+++ Records for this exercise +++

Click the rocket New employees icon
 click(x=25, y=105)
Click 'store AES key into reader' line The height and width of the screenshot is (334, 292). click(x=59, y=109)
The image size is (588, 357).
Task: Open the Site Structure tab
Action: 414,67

+++

Task description: Write out every record above, word for word.

Response box:
Click the rocket New employees icon
 click(x=25, y=105)
Click 'store AES key into reader' line The height and width of the screenshot is (334, 292). click(x=59, y=109)
The image size is (588, 357).
Task: Open the Site Structure tab
Action: 414,67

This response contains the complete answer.